The first bus probably will be a substitute bus and act as a promotion for the program because even as students double their biodiesel production to 80 gallons a week, it won’t be enough to run a full-time bus with a 50- to 100-gallon tank, he said.
“We at least want to be progressive and try to start doing it as a possibility,” he said.
But for senior Justin Hanner, biodiesel production has really hit home since he began the class a year ago. The Future Farmers of America president said he’s beginning to construct a system at home to make the vegetable oil-based fuel with his father, an independent trucker, to use to power his tractor trailer.

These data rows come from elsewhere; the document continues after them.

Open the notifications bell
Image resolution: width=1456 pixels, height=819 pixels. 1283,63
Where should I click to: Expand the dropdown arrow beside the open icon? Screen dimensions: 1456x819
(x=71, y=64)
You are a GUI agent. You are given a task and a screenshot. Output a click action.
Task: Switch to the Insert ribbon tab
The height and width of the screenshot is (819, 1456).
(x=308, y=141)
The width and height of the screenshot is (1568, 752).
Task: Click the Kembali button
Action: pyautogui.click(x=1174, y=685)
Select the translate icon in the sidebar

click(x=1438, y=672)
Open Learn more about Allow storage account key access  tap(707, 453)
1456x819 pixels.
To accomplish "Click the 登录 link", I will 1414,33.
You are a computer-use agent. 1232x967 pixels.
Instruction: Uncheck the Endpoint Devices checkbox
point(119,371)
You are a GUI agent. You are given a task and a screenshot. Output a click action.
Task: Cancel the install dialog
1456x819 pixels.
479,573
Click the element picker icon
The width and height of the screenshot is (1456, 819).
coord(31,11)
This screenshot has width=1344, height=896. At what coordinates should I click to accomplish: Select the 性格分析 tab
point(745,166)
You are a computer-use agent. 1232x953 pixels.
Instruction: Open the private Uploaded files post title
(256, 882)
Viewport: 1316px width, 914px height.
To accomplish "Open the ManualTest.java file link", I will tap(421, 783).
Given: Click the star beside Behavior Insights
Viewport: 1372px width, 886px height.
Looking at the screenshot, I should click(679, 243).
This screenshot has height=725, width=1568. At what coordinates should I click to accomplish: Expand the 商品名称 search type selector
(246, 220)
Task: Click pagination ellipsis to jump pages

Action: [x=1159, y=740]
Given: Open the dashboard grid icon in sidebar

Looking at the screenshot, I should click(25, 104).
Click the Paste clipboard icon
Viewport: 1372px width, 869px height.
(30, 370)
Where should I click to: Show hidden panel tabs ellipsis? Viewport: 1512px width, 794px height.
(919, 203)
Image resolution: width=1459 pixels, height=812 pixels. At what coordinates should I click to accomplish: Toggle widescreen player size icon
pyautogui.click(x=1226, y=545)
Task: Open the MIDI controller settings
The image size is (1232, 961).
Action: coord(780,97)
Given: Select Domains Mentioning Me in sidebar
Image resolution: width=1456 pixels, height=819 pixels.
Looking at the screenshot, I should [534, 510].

“My dad drove a truck 20-plus years. I kept telling him what we were doing out here,” he said. “It will cut down a lot on fuel prices. (The prices) taking a pretty good toll.
Justin said he also wants to buy a diesel pickup so he can use the fuel.
Staff Photo by Lori Yount -- Grundy County High School senior Justin Hanner, left, and agriculture teacher Donivan Stockwell explain how the students' biodiesel is stored in barrels and pumped into tractors used to maintain school grounds.
Not that he won’t try alternative fuel methods on his pickup with a regular engine. Justin won the state FFA Agriscience Fair this year with a hydro assist fuel cell that draws out hydrogen from distilled water and mixes the hydrogen into regular fuel to increase fuel efficiency by more than 50 percent. He’s sprucing the model up for nationals this fall.
The high school’s biodiesel production isn’t without its challenges, sponsor and agriculture teacher Donivan Stockwell pointed out. The biggest problem: oil sources. Much of it is used vegetable oil from restaurants.
“We offer free oil pick up!” Mr. Stockwell said.
Mr. Stockwell said he started using a small amount of biodiesel in his vehicle and notices he gets better gas mileage.
So far, about 600 gallons produced by students has been used to fuel tractors and rider lawn mowers to maintain campus grounds. The only vehicle maintenance issue in switching over to full biodiesel is oil filters get clogged easily at first as the cleaner oil cleanses the systems of the former carbon-based fuel, Mr. Stockwell said.
As gas prices reach record highs this year, he said interest has risen in the program in the past few months.
“We’re getting a lot of inquiries from people in the community,” Mr. Stockwell said. “We’ve talked about starting a wind power program. And checked into ethanol to use instead of methanol.”
The price of producing a gallon of biodiesel has gone up from about 70 cents a year ago to about $1 now because of the rising price of methanol used in the process making the fuel, he said. That’s why he’s considering taking up ethanol production with his classes too.
But Justin, who has been recruited by college automobile and fuel programs because of his work, said he doesn’t think it should be used as a replacement for gasoline because it isn’t as efficient.
“It takes more fuel to run a car,” he said.